Of course I would go back. How could I stop myself. I go back every night when I'm lying in bed, trying to go to sleep. That's what the book is really all about. It's not about putting on glasses and going into an alternate universe, it's about not being able to let go of things, revisiting the things that fucked you up, wondering about how things might be if you were born someone else, and all those issues are wrapped up nicely inside a thick coating of self-doubt, teenage rage about being ignored, the adolescent wondering about sexuality, if you're normal, being afraid of connecting with someone and exposing your vulnerabilities. Yeah... welcome to Marbury, Jack. And fuck you, too.

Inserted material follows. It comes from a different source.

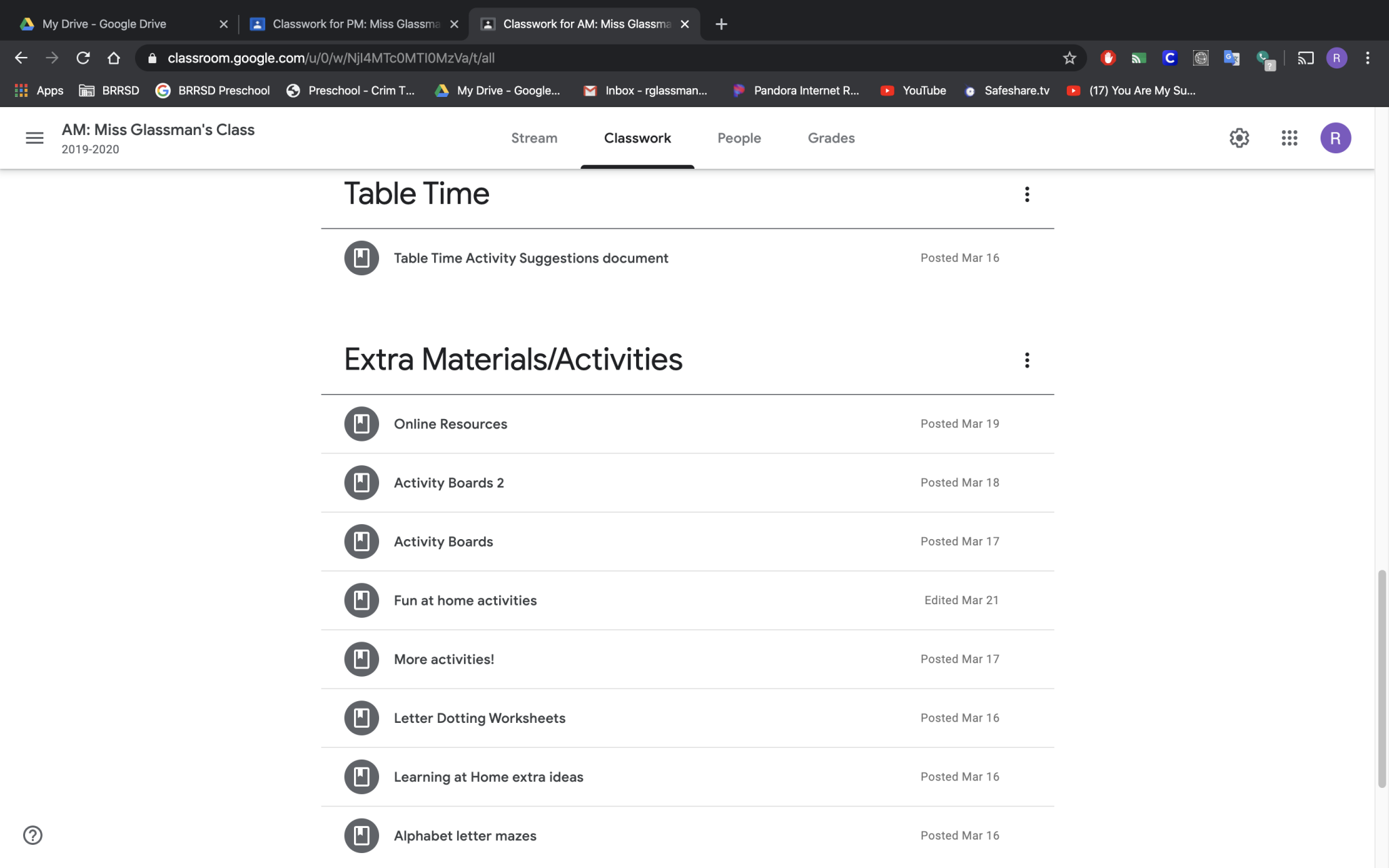Switch to the Stream tab
This screenshot has height=868, width=1389.
click(534, 138)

What are your feelings on the debate between teaching young adult to students and the importance of teaching them the literary canon?
Today's literary canon is more like a water pistol. So many of the good books have been replaced. But more significant than that is the idea that kids are no longer developed and encouraged through their adolescence to keep alive the love of reading that they had when they first began to read the simplest words. Kids love to read, and they will always love to read when they have choices presented to them by a knowledgeable and capable guide. Parents don't do this so much any more. I'm not bagging on parents, though. I can't even begin to tell you how many teachers tell me they "hate" to read, not to mention how many English teachers have never read anything that wasn't forced onto them by some institution or state agency.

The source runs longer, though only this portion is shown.